■ **What this task involves**
For each entry below, please return its exact wording and leave out any picture.

Records drawn from a dataset:
%%

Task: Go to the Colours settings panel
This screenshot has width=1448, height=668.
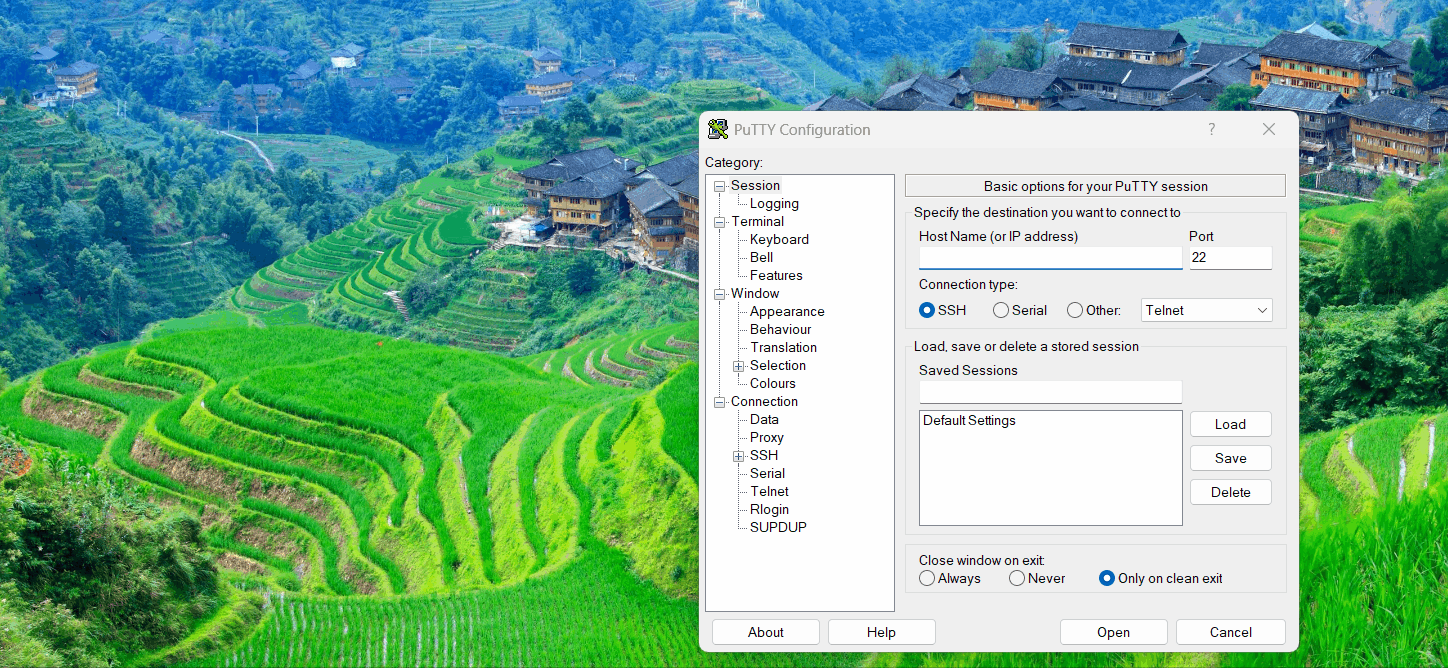Action: point(773,383)
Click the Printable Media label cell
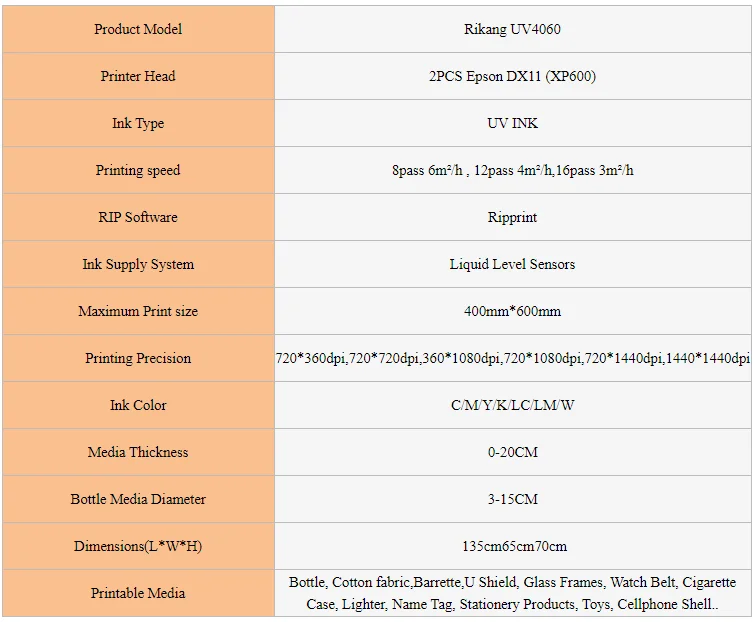Viewport: 755px width, 622px height. (x=138, y=593)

%%

■ **Task output**
Task: Go to the Colours settings panel
This screenshot has width=1448, height=668.
Action: point(773,383)
Click the Printable Media label cell
Viewport: 755px width, 622px height. (x=138, y=593)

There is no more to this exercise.